> Task brief: Transcribe the line that contains "You are a computer-use" and every line after it to the end of the records, exactly and nothing else. Skip the pictures.

━━━━━ Supplied information ━━━━━

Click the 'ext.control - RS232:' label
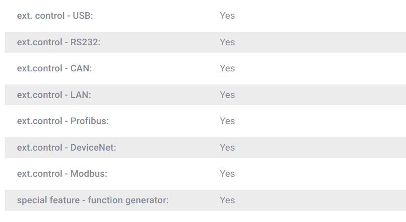point(59,42)
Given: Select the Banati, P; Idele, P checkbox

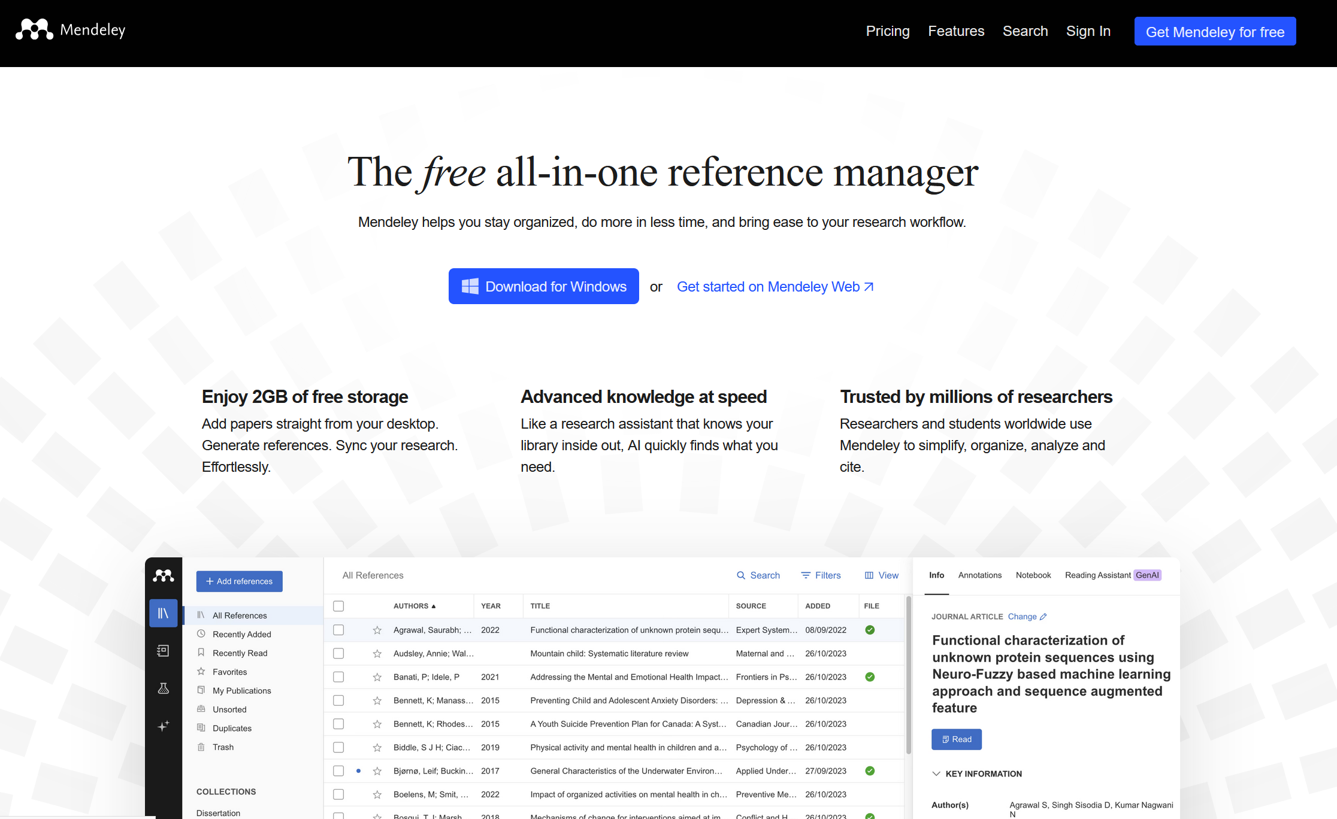Looking at the screenshot, I should pyautogui.click(x=338, y=677).
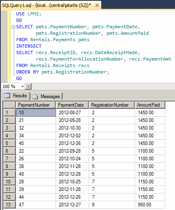Click the 2012-12-27 payment date cell
Screen dimensions: 175x210
tap(72, 205)
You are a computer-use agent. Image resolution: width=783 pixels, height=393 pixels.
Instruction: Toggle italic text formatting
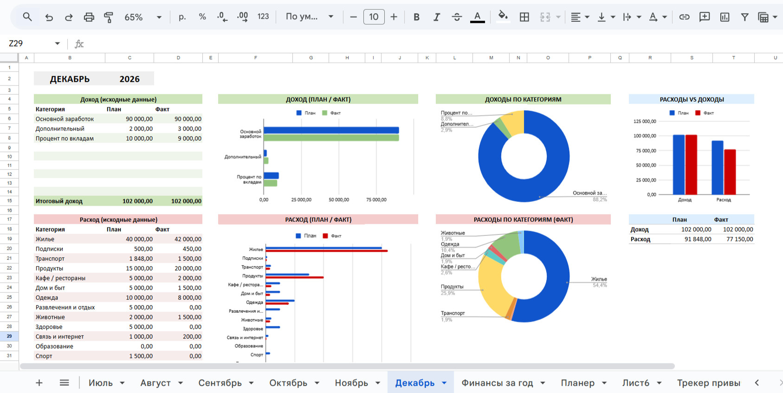tap(436, 17)
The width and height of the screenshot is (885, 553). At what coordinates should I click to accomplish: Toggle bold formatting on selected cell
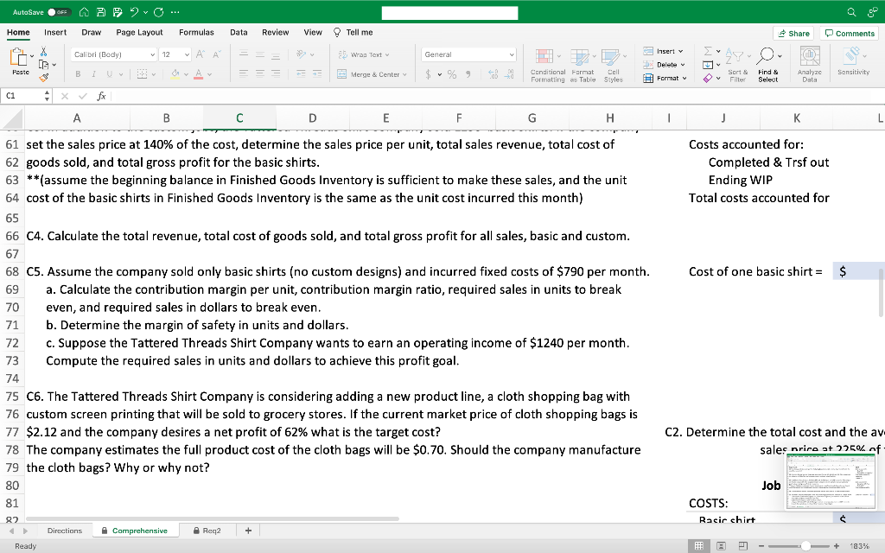77,73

━━━━━

> Written answer:
You are a computer-use agent. Image resolution: width=783 pixels, height=393 pixels.
Instruction: Toggle italic text formatting
tap(436, 17)
The width and height of the screenshot is (885, 553). At what coordinates should I click to accomplish: Toggle bold formatting on selected cell
77,73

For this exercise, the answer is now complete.